Nachdem Brighton die Sommer-Trennung von De Zerbi bekanntgegeben und der FC Bayern das letzte Spiel unter Tuchel mit 2:4 gegen die TSG Hoffenheim verloren hatte, bekam Eberl vom ZDF fast die gleiche Frage gestellt wie vor dem Spiel. Man kann's ja mal probieren. Und siehe da, eine leichte Abwandlung brachte Klarheit: Ob er denn widersprechen könne, dass ein Italiener neuer Bayern-Trainer werde? Eberl sagte: "Ja."

Damit schloss er der Vollständigkeit halber übrigens nicht nur De Zerbi, sondern auch den nach seiner Entlassung bei Juventus Turin freien Massimiliano Allegri sowie den ebenfalls verfügbaren Antonio Conte aus.
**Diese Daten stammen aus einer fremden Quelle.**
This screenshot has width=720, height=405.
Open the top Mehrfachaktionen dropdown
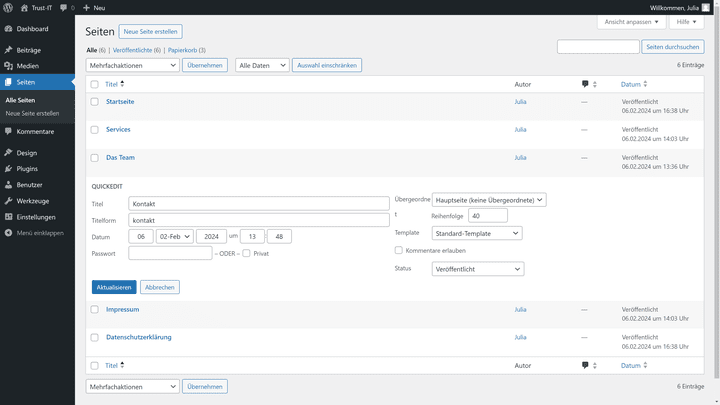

Es ist die nächste Wendung der immer grotesker anmutenden Trainersuche. Längst schadet sie nicht mehr nur der Zukunft des Klubs, weil für den Kader-Umbau entscheidende Zeit verfließt. Längst stellt sie auch ein kommunikatives Desaster für den FC Bayern dar.

Setzte Eberl in der Trainersuche bis dato auf Verschwiegenheit, befeuerte er nun also auch selbst die öffentlichen Debatten. Böse Zungen könnten sagen: Vielleicht, um den mächtigen Granden im Hintergrund oder der Gegenseite einfach zuvorzukommen. Bisher kamen Wasserstandsmeldungen zur Trainersuche nämlich überwiegend aus diesen Quellen - worüber sich Eberl übrigens erst kürzlich (öffentlich) beklagt hatte: "Es wird ja sehr viel begleitet, nicht nur von den Medien, sondern auch von Protagonisten selber. Ich kenne das ein bisschen anders."

© getty

FC Bayern München: Der vielstimmigste Klub der Welt?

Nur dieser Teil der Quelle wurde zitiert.